((

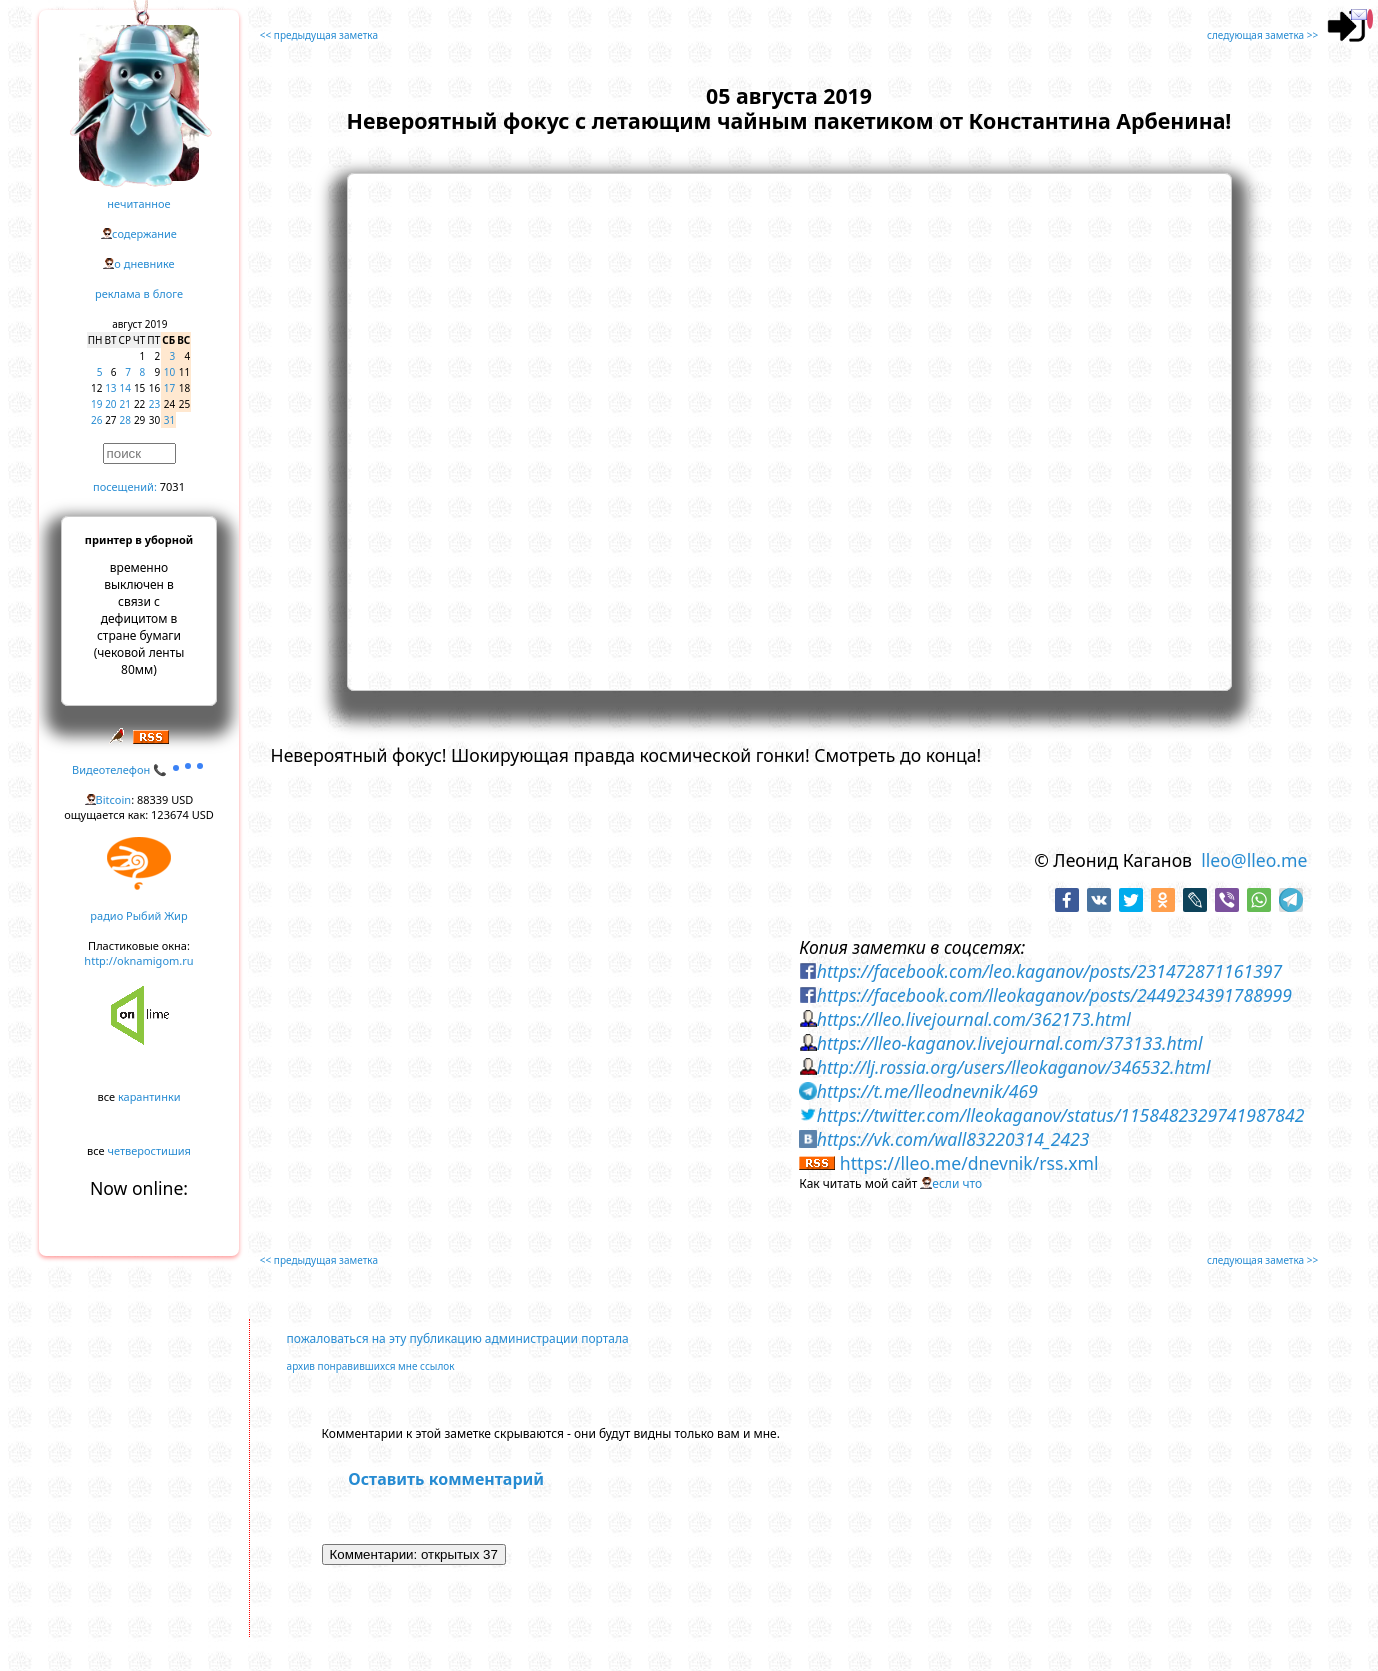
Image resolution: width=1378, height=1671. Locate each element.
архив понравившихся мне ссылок (371, 1366)
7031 (172, 486)
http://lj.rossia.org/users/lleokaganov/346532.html (1014, 1067)
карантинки (149, 1096)
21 (125, 404)
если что (957, 1183)
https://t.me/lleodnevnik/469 (927, 1091)
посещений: (125, 486)
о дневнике (144, 263)
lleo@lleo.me (1254, 860)
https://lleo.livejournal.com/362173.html (974, 1019)
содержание (144, 233)
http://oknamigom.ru (138, 960)
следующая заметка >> (1262, 35)
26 (96, 420)
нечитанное (138, 203)
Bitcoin (114, 799)
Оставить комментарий (446, 1479)
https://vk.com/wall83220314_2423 (953, 1139)
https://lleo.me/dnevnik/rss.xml (969, 1163)
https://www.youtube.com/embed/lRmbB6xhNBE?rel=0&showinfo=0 (789, 429)
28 (125, 420)
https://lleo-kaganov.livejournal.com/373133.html (1010, 1043)
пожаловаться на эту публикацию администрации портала (458, 1338)
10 (169, 372)
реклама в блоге (139, 293)
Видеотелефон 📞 (139, 769)
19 (96, 404)
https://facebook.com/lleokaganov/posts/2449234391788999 (1054, 995)
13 (110, 388)
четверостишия (149, 1150)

))

• **YOUR INSTRUCTIONS**:
Output the lines of the records as a numbered list, from the line containing "19 (96, 404)" through the last line, with blank lines omitted.

• **WRITTEN ANSWER**:
1. 19 (96, 404)
2. https://facebook.com/lleokaganov/posts/2449234391788999 (1054, 995)
3. 13 (110, 388)
4. четверостишия (149, 1150)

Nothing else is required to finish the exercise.